From the 30 companies visited and 500 file reviews conducted, we found examples of good practice but also significant levels of unsuitable advice.

In a quarter of the firms involved, a third or more of the cases we reviewed were deemed unsuitable. As a result, four firms have been referred to our enforcement division and 15 have either offered or been required to undertake some form of review of past sales.

We also wrote to more than 4,500 firms giving pension-switching advice to make clear the standards we expect of them, regardless of the amount of business they conduct in this area.

In addition, in February this year, following direct communication with firms and web material setting out the standards we expect to see, we published a suitability assessment template to offer additional practical support.

It is a tool that both advisers and compliance staff may want to use to help ensure any advice on past or future sales is suitable. It identifies outcomes that pose the greatest risk of consumer detriment and can complement firms’ existing practices by bringing consumer outcomes firmly to the fore as the ultimate test of suitability.

As one firm informed us: “We will implement the FSA’s checklist as an additional tool in conjunction with our existing policy/admin- istration checklist.”

Ensuring companies have appropriate controls is essential but using these controls effectively is the key. When assessing systems and controls – focusing on sales processes, compliance monitoring and management information – we discovered that the effectiveness of sales processes generally depends on how well these systems and controls are actually used.

The FSA’s spotlight on consumer outcomes is not just confined to pension switching but is part of our wider drive towards more outcome-focused regulation.

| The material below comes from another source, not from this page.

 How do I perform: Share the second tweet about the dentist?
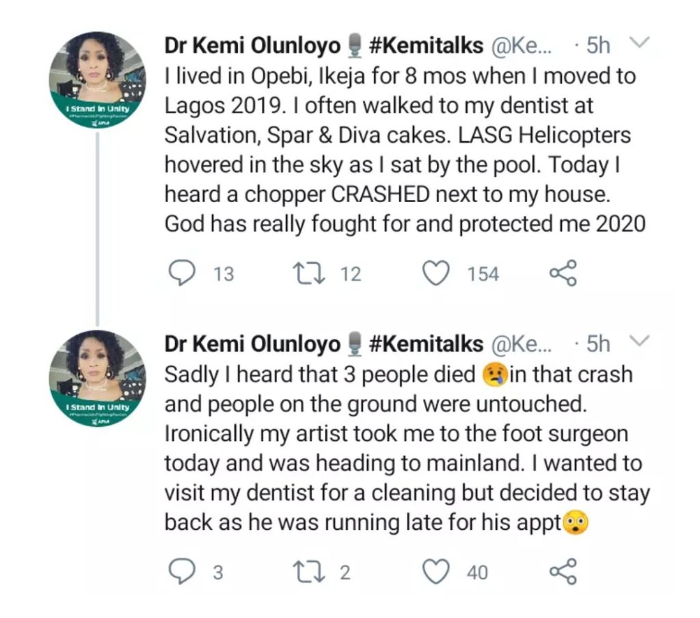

From the very top of the organisation – in the speeches and statements of the chairman and chief executive – to the embedding of treating customers fairly into our core supervisory processes at the turn of the year, our desire to assess firms at the interface with the consumer has been made clear.

Our work on pension switching is symbolic of how this desire plays out in practice and of the importance and seriousness with which any failure by firms to treat customers fairly will be seen and acted upon.

The establishment of a new conduct-risk division equally reflects the significance we attach to the management of conduct risk in firms.

This division will consolidate the enhanced levels of specialist expertise already being applied to routine supervision. The focus will be on the identification of risks at the earliest opportunity in order to prevent risk-crystallisation and supervision that drives firms to deliver good consumer outcomes.

For pension switching, the test will come in the third quarter of 2009 when we will be carrying out follow-up assessments. We will be looking to see if firms have acknowledged the issues identified, looked at their business practices to identify any possible gaps or errors and acted on them.

Those companies we find failing to meet our standards for past or future sales will face tough action, including potential referral to our enforcement division for further investigation.

It is now up to firms to ensure they actively build on the information and support they have been given to deliver tangible improvements on the findings of our assessments last year.